Effect of designation

(3) If a designation is filed,

    (a) the accused may appear by the designated counsel without being present for any part of the proceedings, other than

      (i) a part during which oral evidence of a witness is taken,

      (ii) a part during which jurors are being selected, and

      (iii) an application for a writ of habeas corpus;

    (b) an appearance by the designated counsel is equivalent to the accused's being present, unless the court orders otherwise; and

    (c) a plea of guilty may be made, and a sentence may be pronounced, only if the accused is present, unless the court orders otherwise.

When court orders presence of accused

(4) If the court orders the accused to be present otherwise than by appearance by the designated counsel, the court may

    (a) issue a summons to compel the presence of the accused and order that it be served by leaving a copy at the address contained in the designation; or

    (b) issue a warrant to compel the presence of the accused.

Technological appearance

650.02 The prosecutor or the counsel designated under section 650.01 may appear before the court by any technological means satisfactory to the court that permits the court and all counsel to communicate simultaneously.

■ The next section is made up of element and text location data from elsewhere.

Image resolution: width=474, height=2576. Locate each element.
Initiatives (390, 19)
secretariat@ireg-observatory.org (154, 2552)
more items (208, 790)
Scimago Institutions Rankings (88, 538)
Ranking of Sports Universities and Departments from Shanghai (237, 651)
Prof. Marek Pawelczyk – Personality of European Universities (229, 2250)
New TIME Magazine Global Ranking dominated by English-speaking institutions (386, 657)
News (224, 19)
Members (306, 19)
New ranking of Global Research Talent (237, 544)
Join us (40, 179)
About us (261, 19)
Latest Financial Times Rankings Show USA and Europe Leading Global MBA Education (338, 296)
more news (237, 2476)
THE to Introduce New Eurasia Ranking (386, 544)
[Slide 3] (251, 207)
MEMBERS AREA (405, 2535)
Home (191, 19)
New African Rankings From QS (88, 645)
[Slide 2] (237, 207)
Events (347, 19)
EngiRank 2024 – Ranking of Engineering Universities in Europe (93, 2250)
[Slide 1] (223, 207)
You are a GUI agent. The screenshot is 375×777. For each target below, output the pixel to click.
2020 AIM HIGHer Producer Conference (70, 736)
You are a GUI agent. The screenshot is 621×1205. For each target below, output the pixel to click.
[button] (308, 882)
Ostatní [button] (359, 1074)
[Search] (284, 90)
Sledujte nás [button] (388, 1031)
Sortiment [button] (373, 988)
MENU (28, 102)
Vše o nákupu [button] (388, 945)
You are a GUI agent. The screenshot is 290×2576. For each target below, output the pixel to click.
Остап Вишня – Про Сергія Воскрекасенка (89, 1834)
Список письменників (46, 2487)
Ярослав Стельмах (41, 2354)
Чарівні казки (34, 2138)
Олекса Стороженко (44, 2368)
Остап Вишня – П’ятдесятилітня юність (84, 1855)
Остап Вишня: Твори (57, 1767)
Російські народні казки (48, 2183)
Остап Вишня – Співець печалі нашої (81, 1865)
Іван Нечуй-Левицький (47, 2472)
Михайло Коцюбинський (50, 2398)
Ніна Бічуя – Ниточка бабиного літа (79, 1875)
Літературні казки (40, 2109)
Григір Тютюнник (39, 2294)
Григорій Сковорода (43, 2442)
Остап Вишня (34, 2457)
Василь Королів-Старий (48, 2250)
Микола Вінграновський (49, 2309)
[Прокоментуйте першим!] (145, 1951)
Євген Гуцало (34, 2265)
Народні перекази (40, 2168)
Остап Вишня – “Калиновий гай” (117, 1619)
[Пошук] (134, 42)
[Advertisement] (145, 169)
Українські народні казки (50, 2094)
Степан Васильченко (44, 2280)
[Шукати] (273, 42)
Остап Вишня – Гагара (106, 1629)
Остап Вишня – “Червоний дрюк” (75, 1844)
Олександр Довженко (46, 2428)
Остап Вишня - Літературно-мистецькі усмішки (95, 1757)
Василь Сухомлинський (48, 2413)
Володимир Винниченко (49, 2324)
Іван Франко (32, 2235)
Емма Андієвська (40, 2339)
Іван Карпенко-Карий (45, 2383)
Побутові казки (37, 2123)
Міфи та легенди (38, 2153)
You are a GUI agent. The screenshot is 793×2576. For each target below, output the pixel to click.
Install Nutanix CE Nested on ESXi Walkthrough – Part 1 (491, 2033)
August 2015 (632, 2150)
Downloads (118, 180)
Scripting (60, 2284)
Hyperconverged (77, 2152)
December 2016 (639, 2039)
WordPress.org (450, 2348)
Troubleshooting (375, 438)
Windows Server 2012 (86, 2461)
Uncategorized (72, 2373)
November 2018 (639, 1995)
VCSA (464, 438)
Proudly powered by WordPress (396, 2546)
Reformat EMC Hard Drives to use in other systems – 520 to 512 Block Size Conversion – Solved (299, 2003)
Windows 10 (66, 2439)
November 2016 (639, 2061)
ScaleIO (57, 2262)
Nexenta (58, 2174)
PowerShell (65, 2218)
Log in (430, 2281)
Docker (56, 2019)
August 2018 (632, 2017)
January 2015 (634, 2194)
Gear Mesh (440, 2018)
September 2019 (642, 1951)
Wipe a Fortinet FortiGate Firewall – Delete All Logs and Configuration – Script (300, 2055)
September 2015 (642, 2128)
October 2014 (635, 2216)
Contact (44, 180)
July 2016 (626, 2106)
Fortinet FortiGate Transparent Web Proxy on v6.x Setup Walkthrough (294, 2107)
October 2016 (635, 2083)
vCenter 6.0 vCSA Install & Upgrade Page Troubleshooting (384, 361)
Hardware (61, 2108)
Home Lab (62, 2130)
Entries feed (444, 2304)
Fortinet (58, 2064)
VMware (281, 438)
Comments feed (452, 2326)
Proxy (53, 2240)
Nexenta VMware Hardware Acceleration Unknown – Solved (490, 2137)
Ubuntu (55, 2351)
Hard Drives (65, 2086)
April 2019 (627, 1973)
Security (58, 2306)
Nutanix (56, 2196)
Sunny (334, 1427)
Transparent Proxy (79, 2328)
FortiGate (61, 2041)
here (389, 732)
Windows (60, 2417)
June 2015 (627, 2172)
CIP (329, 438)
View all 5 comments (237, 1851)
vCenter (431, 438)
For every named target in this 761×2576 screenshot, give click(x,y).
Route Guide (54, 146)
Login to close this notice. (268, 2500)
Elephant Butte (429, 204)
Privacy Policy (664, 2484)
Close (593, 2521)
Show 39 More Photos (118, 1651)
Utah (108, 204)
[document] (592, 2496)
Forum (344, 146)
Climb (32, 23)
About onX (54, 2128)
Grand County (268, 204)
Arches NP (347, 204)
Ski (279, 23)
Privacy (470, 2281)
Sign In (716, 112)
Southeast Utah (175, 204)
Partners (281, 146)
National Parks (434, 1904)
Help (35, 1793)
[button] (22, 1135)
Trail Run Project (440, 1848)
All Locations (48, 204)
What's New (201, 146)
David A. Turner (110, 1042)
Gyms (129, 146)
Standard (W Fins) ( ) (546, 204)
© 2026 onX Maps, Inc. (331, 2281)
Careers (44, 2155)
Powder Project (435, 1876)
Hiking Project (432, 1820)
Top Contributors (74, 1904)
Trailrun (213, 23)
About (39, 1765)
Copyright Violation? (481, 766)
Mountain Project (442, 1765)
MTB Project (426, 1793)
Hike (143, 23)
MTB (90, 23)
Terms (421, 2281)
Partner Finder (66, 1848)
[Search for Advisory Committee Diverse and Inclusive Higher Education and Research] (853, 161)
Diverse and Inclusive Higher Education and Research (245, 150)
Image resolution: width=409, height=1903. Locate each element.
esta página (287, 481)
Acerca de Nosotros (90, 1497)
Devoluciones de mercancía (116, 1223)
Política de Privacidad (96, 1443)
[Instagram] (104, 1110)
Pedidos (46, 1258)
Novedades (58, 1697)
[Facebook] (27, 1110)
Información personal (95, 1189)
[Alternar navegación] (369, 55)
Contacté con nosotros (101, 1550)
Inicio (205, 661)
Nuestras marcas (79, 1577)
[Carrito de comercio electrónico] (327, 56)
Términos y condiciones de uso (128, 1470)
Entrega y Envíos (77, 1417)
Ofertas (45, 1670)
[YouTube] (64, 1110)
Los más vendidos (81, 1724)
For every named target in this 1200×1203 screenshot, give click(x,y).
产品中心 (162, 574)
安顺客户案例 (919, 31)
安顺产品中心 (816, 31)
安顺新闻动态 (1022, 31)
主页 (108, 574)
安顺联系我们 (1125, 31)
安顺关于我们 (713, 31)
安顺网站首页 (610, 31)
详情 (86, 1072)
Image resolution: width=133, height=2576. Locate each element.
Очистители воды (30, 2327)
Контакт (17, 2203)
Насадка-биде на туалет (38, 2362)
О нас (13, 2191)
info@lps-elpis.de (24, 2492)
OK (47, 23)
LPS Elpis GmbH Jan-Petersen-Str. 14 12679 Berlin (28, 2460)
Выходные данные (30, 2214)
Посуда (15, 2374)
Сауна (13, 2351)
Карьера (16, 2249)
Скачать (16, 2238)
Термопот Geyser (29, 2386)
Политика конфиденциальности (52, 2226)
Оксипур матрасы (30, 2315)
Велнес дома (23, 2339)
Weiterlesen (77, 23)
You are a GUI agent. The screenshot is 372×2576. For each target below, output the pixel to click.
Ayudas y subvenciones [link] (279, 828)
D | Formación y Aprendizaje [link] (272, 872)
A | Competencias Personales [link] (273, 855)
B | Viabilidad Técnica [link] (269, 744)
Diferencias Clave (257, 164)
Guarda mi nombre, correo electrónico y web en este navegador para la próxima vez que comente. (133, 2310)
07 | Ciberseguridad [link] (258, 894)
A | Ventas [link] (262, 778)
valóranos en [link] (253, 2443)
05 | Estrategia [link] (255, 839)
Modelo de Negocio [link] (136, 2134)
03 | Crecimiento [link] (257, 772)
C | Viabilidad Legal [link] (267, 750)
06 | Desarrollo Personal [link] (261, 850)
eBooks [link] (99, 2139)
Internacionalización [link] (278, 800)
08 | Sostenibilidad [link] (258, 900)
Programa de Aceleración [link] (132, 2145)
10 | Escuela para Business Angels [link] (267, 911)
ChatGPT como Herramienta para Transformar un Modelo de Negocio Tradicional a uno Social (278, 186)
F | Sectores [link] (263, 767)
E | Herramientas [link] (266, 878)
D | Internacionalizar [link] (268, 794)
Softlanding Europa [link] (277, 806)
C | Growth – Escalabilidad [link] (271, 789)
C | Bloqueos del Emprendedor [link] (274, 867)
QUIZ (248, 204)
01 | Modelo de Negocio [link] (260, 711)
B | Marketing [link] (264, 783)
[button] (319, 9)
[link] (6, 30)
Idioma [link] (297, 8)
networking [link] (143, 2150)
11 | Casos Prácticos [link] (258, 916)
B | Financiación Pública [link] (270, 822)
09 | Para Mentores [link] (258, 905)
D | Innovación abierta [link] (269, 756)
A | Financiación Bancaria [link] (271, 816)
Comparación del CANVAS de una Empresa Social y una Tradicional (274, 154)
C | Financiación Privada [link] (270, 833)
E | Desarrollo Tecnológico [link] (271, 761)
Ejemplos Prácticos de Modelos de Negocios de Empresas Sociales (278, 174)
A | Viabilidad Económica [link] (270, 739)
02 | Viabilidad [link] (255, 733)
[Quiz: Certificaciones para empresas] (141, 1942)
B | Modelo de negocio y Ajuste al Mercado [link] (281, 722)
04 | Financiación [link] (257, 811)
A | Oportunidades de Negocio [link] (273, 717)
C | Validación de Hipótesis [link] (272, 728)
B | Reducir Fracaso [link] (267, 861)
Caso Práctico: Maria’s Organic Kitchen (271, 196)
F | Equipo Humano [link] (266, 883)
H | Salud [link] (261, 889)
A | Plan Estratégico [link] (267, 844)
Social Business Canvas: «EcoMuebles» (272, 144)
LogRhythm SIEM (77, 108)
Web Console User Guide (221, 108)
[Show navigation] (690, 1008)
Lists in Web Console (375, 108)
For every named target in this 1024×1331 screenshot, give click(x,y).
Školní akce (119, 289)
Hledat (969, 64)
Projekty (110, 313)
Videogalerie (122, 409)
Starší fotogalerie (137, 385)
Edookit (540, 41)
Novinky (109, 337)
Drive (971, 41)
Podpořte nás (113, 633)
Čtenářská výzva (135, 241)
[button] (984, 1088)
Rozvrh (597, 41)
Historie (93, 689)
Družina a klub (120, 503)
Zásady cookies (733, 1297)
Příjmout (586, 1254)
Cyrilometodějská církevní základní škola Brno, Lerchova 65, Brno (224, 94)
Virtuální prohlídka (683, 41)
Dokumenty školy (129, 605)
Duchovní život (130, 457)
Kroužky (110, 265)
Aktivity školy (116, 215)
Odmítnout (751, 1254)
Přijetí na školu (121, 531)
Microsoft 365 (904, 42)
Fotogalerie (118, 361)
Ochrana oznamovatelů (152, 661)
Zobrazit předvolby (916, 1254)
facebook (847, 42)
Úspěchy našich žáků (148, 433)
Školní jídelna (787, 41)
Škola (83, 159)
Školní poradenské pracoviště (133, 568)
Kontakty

62. Section 657.3 of the Act is amended by adding the following after subsection (2):

Notice for expert testimony

(3) For the purpose of promoting the fair, orderly and efficient presentation of the testimony of witnesses,

    (a) a party who intends to call a person as an expert witness shall, at least thirty days before the commencement of the trial or within any other period fixed by the justice or judge, give notice to the other party or parties of his or her intention to do so, accompanied by

      (i) the name of the proposed witness,

      (ii) a description of the area of expertise of the proposed witness that is sufficient to permit the other parties to inform themselves about that area of expertise, and

      (iii) a statement of the qualifications of the proposed witness as an expert;

    (b) in addition to complying with paragraph (a), a prosecutor who intends to call a person as an expert witness shall, within a reasonable period before trial, provide to the other party or parties

      (i) a copy of the report, if any, prepared by the proposed witness for the case, and

      (ii) if no report is prepared, a summary of the opinion anticipated to be given by the proposed witness and the grounds on which it is based; and

    (c) in addition to complying with paragraph (a), an accused, or his or her counsel, who intends to call a person as an expert witness shall, not later than the close of the case for the prosecution, provide to the other party or parties the material referred to in paragraph (b).

If notices not given

(4) If a party calls a person as an expert witness without complying with subsection (3), the court shall, at the request of any other party,

    (a) grant an adjournment of the proceedings to the party who requests it to allow him or her to prepare for cross-examination of the expert witness;

    (b) order the party who called the expert witness to provide that other party and any other party with the material referred to in paragraph (3)(b); and

    (c) order the calling or recalling of any witness for the purpose of giving testimony on matters related to those raised in the expert witness's testimony, unless the court considers it inappropriate to do so.